(Records for the task Opens)

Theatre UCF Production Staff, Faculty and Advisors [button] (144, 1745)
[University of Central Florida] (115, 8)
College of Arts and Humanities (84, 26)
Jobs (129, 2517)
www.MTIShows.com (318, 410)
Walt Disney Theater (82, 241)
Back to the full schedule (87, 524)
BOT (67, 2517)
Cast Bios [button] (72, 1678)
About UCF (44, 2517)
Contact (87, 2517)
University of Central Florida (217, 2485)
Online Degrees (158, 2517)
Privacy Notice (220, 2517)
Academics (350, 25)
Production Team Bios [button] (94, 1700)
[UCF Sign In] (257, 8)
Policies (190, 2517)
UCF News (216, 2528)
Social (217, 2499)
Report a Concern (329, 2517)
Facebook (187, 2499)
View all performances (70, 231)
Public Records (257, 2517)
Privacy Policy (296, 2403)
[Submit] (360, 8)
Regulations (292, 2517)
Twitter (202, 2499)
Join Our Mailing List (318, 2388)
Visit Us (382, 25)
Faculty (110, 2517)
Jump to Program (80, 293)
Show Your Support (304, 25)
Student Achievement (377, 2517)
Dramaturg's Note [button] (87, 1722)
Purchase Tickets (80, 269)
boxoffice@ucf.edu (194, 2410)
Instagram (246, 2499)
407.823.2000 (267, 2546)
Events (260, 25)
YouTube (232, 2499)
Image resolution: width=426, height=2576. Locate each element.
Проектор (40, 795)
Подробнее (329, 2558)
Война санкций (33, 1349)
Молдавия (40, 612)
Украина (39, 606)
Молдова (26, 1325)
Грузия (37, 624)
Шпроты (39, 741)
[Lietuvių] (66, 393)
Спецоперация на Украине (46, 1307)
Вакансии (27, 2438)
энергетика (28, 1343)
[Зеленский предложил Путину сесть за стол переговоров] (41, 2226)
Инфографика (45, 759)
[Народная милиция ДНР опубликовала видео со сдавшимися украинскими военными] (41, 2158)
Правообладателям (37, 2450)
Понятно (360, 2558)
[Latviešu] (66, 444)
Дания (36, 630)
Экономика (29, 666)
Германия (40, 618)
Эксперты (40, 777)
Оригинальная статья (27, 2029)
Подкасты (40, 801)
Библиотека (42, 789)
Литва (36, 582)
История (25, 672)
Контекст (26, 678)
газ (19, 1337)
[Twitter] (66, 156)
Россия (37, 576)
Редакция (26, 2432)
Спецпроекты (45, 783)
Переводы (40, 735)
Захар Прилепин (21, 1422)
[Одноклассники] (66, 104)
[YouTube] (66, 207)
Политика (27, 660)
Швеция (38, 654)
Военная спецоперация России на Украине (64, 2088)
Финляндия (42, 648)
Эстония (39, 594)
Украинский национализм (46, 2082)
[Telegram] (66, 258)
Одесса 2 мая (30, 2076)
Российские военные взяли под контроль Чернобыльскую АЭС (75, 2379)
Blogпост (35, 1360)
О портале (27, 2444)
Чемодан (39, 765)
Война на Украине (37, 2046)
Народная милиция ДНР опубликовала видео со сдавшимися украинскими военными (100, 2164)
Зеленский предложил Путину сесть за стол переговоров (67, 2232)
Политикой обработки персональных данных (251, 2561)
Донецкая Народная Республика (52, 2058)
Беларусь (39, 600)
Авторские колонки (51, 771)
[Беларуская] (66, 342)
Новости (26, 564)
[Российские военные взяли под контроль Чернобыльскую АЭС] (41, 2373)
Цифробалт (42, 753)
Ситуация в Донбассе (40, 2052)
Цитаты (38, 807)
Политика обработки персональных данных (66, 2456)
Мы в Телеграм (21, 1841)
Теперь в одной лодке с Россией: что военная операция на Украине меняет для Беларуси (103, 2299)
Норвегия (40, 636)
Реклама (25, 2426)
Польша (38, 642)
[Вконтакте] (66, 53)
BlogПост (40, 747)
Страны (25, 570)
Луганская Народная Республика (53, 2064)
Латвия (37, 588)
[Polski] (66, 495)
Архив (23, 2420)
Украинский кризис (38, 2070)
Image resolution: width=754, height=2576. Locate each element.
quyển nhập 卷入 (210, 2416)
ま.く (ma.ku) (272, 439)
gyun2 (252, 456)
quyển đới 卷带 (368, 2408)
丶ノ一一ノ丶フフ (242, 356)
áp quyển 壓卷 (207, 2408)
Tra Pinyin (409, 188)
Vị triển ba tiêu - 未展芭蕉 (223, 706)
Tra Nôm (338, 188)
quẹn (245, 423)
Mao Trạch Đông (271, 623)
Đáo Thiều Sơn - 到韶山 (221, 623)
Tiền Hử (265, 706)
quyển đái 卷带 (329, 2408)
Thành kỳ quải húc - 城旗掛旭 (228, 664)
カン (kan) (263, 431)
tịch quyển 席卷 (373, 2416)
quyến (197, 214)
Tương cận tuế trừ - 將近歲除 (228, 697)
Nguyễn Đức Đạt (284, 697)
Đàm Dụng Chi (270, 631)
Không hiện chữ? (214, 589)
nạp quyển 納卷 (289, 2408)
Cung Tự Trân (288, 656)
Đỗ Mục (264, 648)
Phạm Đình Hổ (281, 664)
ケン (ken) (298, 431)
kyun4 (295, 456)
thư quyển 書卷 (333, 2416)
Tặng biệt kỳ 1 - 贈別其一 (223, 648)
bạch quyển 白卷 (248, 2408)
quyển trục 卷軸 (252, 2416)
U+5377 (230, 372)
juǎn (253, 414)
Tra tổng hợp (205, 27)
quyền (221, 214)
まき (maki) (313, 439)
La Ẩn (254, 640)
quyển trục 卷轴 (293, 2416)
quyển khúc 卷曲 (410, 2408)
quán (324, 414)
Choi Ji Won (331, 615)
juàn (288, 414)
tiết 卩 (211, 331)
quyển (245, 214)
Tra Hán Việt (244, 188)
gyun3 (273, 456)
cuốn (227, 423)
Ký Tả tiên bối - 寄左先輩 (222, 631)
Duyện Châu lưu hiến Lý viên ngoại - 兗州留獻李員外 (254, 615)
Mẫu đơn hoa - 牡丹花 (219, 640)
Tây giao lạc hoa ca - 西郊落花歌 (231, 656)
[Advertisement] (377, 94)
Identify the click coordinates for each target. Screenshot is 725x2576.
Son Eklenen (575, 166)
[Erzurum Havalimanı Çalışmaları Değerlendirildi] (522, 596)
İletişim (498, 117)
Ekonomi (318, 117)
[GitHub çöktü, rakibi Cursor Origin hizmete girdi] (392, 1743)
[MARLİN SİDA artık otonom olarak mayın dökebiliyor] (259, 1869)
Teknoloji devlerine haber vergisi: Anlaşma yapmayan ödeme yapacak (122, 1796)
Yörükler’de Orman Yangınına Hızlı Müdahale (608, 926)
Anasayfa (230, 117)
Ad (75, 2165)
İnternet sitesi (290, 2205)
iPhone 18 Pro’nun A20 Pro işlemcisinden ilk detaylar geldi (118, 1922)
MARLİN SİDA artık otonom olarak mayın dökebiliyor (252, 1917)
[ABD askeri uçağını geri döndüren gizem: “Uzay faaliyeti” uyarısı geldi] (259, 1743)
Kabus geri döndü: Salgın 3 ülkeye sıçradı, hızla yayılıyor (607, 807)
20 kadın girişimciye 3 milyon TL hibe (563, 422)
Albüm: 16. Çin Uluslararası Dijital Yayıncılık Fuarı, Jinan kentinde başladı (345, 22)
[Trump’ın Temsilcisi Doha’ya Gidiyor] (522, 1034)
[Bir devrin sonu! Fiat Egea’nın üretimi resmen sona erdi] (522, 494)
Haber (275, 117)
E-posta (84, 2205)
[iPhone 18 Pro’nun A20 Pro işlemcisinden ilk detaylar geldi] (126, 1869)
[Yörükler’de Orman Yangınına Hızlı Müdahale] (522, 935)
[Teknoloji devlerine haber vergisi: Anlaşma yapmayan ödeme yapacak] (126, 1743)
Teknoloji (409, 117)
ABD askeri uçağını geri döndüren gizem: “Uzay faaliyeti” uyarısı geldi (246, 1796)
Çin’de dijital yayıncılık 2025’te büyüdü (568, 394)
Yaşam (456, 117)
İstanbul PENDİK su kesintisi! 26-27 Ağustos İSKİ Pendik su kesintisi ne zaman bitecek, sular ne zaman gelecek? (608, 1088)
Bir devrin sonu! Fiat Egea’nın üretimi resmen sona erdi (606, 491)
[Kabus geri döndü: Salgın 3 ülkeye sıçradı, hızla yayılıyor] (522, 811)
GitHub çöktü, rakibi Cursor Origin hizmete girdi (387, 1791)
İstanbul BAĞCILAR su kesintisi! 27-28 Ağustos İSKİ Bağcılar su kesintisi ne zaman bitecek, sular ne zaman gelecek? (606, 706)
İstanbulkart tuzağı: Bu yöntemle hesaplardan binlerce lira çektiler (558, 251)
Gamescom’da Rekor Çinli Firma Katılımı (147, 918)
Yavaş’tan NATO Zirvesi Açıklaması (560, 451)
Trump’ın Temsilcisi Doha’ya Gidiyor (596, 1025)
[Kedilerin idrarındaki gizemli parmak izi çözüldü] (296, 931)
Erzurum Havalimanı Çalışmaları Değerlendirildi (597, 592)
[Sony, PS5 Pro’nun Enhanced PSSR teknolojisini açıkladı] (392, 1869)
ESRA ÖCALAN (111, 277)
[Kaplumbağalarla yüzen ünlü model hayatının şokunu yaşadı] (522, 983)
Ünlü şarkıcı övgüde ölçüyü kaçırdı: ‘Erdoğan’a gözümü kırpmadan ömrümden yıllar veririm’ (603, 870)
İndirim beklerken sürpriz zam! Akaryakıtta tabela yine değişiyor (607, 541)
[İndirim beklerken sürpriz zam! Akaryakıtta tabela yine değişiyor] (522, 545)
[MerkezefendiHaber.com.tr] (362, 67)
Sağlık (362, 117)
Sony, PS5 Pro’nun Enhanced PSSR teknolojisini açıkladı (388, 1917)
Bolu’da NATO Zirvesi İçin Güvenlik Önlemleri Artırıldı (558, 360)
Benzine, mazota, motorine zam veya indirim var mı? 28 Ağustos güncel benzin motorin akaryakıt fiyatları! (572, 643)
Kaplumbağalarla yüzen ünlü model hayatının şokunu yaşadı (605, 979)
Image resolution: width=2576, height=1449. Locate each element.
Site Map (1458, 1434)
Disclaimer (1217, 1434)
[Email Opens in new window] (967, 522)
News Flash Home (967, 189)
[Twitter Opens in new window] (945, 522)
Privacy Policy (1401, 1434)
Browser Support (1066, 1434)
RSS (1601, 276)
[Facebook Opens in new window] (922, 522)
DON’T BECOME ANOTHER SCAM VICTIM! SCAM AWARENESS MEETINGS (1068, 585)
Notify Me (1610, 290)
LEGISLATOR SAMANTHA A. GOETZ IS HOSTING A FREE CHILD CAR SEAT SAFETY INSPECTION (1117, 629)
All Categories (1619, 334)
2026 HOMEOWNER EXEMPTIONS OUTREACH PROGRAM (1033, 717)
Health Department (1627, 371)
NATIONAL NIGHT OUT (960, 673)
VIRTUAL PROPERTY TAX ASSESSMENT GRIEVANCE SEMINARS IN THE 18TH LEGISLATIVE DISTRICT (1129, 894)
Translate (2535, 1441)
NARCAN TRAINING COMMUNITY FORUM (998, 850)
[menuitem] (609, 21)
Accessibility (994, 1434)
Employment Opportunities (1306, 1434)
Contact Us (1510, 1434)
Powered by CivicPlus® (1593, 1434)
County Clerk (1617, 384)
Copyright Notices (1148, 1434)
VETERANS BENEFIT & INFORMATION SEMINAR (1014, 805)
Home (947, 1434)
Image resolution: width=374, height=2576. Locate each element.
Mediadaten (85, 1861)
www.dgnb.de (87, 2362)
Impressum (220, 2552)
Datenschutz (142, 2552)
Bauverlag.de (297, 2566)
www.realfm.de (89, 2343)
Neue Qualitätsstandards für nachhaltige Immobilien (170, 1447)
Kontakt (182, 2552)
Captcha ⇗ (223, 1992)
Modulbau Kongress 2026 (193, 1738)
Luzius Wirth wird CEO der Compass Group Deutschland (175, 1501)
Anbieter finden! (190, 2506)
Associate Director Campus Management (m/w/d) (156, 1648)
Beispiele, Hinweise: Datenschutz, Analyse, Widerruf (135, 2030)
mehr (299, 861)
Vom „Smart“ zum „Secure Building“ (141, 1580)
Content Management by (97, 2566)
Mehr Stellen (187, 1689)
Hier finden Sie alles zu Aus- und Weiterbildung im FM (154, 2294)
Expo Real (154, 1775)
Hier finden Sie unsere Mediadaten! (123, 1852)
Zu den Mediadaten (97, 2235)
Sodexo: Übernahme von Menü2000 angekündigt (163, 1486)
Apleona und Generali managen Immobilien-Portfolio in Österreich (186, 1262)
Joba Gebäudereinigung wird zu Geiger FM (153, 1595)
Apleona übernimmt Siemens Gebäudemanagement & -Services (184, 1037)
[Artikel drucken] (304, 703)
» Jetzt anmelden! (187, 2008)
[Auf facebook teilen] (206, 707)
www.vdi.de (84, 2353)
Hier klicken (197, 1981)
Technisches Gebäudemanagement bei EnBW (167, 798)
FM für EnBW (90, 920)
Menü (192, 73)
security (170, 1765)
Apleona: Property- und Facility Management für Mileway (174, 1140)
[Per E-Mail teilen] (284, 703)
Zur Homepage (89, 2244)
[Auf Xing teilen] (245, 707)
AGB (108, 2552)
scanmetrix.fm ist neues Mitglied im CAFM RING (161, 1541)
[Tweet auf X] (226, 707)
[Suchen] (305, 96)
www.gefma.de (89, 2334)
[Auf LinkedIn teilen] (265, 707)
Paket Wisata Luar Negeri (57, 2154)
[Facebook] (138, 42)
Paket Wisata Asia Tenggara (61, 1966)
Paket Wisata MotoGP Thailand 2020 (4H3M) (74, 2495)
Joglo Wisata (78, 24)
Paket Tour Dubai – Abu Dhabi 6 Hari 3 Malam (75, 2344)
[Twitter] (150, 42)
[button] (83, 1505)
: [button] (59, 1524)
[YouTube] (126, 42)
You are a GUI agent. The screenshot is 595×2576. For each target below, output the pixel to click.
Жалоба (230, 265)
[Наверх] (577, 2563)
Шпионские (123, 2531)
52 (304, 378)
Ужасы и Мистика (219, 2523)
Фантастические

(Records for the task Closes)

_Instructions for the task_: Reproduce exactly the lines that run from the start of the records to the line with "Спецоперация на Украине (46, 1307)", both included.

_Task solution_:
Theatre UCF Production Staff, Faculty and Advisors [button] (144, 1745)
[University of Central Florida] (115, 8)
College of Arts and Humanities (84, 26)
Jobs (129, 2517)
www.MTIShows.com (318, 410)
Walt Disney Theater (82, 241)
Back to the full schedule (87, 524)
BOT (67, 2517)
Cast Bios [button] (72, 1678)
About UCF (44, 2517)
Contact (87, 2517)
University of Central Florida (217, 2485)
Online Degrees (158, 2517)
Privacy Notice (220, 2517)
Academics (350, 25)
Production Team Bios [button] (94, 1700)
[UCF Sign In] (257, 8)
Policies (190, 2517)
UCF News (216, 2528)
Social (217, 2499)
Report a Concern (329, 2517)
Facebook (187, 2499)
View all performances (70, 231)
Public Records (257, 2517)
Privacy Policy (296, 2403)
[Submit] (360, 8)
Regulations (292, 2517)
Twitter (202, 2499)
Join Our Mailing List (318, 2388)
Visit Us (382, 25)
Faculty (110, 2517)
Jump to Program (80, 293)
Show Your Support (304, 25)
Student Achievement (377, 2517)
Dramaturg's Note [button] (87, 1722)
Purchase Tickets (80, 269)
boxoffice@ucf.edu (194, 2410)
Instagram (246, 2499)
407.823.2000 (267, 2546)
Events (260, 25)
YouTube (232, 2499)
Image resolution: width=426, height=2576. Locate each element.
Проектор (40, 795)
Подробнее (329, 2558)
Война санкций (33, 1349)
Молдавия (40, 612)
Украина (39, 606)
Молдова (26, 1325)
Грузия (37, 624)
Шпроты (39, 741)
[Lietuvių] (66, 393)
Спецоперация на Украине (46, 1307)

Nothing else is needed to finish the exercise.